The December, 2017 fuel crisis across Nigeria, was unprecedented as it took its toll on the nation with long fuel queues, increase in transportation costs and the reality that many had to spend the holiday looking for the “Petroleum Motor Spirit”, also known as fuel. 

This occurred at a period Nigeria was experiencing a remarkable surge in crude oil price (currently above $60 per barrel) and stable production in the oil-rich Niger-Delta zone. 

The rise in crude oil price increased the receipts for Nigeria, boosting the revenue base of the country across the Federal, State and Local governments. 

President Muhammadu Buhari in his new year broadcast decried the fact that certain elements were bent of inflicting hardship on Nigerians, through the fuel crisis and promised to address the issue from the roots. 

To provide a pathway to solving the perennial fuel crisis, the Senate Committee on Petroleum Resources hosted key stakeholders in the industry, to discuss and agree on a strategy that will tackle the crisis. 

Minister of State for Petroleum Resources Dr Emmanuel Ibe Kachikwu first started by debunking claims that the Federal Government was planning to hike the PMS price in the country. 

In addressing the fuel crisis, Kachikwu highlighted that the major challenge was the disparity between the landing cost of N171 and the actual pump price of N145, which according to him was not sustainable to the petroleum marketers. 
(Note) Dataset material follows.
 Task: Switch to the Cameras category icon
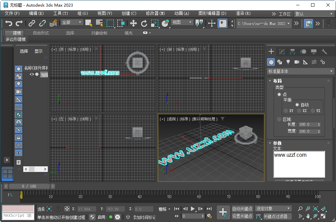pos(297,62)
He proposed two options, first an agreed Forex window with the Central Bank of Nigeria for the marketers and Second a “Plural” price approach which will see the state oil company the Nigerian National Petroleum Corporation retain the N145 price, while marketers sell at a different price. 

This is an 18-month proposal that will be carefully looked to explore the best case for the market.

In view of the two models, here are the matters arising; 

FX Approach
The forex approach with the support of the Central Bank of Nigeria for the downstream sector, if adopted  as a model will widen the gap between the official and the parallel market. It will put also exert pressure on the nation’s foreign reserve which is about $38bl. 

Plural Price Approach
If the Plural price approach which the Minister of State, Petroleum Resources said is “theoretical” is adopted it will not exert any further pressure on the foreign reserves. It will create a fragmentation in the PMS price, making inflation in the country more volatile. 

Political Consideration
It is pertinent to note that the 18-month Emergency Period to Address Pricing beginning from January, 2018 will elapse on the month of August, 2019. This is an indication that considering the pre-election year, political consideration may have come to play over market consideration. 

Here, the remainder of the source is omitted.